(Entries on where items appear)
++++++

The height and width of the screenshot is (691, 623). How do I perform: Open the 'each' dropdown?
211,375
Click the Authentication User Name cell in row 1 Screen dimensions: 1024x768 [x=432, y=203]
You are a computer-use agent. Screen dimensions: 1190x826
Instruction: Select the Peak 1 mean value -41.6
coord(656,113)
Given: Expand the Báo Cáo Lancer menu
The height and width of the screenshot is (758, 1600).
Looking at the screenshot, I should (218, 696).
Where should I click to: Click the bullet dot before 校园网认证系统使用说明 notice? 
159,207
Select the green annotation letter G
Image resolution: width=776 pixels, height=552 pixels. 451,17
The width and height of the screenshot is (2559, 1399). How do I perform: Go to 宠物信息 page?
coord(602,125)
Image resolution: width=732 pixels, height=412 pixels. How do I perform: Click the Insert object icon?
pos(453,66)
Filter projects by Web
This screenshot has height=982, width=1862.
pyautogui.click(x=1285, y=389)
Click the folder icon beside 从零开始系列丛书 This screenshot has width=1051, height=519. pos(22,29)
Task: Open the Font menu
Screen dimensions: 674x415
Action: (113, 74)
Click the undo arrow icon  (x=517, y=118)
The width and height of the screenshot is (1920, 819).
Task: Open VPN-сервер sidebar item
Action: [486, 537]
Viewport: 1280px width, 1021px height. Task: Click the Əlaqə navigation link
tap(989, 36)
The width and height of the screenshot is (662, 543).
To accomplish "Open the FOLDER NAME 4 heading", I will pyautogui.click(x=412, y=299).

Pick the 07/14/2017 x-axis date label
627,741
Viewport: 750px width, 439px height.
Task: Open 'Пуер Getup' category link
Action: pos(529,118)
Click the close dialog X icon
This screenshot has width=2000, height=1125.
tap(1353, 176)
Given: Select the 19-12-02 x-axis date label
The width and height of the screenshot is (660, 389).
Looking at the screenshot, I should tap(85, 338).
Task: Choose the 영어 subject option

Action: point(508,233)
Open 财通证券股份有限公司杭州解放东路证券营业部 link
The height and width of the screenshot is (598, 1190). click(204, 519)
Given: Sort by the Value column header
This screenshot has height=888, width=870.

++++++

Copy each of the records above word for word, keeping every line in its original order.

§ **Answer**
The height and width of the screenshot is (691, 623). How do I perform: Open the 'each' dropdown?
211,375
Click the Authentication User Name cell in row 1 Screen dimensions: 1024x768 [x=432, y=203]
You are a computer-use agent. Screen dimensions: 1190x826
Instruction: Select the Peak 1 mean value -41.6
coord(656,113)
Given: Expand the Báo Cáo Lancer menu
The height and width of the screenshot is (758, 1600).
Looking at the screenshot, I should (218, 696).
Where should I click to: Click the bullet dot before 校园网认证系统使用说明 notice? 
159,207
Select the green annotation letter G
Image resolution: width=776 pixels, height=552 pixels. 451,17
The width and height of the screenshot is (2559, 1399). How do I perform: Go to 宠物信息 page?
coord(602,125)
Image resolution: width=732 pixels, height=412 pixels. How do I perform: Click the Insert object icon?
pos(453,66)
Filter projects by Web
This screenshot has height=982, width=1862.
pyautogui.click(x=1285, y=389)
Click the folder icon beside 从零开始系列丛书 This screenshot has width=1051, height=519. pos(22,29)
Task: Open the Font menu
Screen dimensions: 674x415
Action: (113, 74)
Click the undo arrow icon  (x=517, y=118)
The width and height of the screenshot is (1920, 819).
Task: Open VPN-сервер sidebar item
Action: [486, 537]
Viewport: 1280px width, 1021px height. Task: Click the Əlaqə navigation link
tap(989, 36)
The width and height of the screenshot is (662, 543).
To accomplish "Open the FOLDER NAME 4 heading", I will pyautogui.click(x=412, y=299).

Pick the 07/14/2017 x-axis date label
627,741
Viewport: 750px width, 439px height.
Task: Open 'Пуер Getup' category link
Action: pos(529,118)
Click the close dialog X icon
This screenshot has width=2000, height=1125.
tap(1353, 176)
Given: Select the 19-12-02 x-axis date label
The width and height of the screenshot is (660, 389).
Looking at the screenshot, I should tap(85, 338).
Task: Choose the 영어 subject option

Action: point(508,233)
Open 财通证券股份有限公司杭州解放东路证券营业部 link
The height and width of the screenshot is (598, 1190). click(204, 519)
Given: Sort by the Value column header
This screenshot has height=888, width=870.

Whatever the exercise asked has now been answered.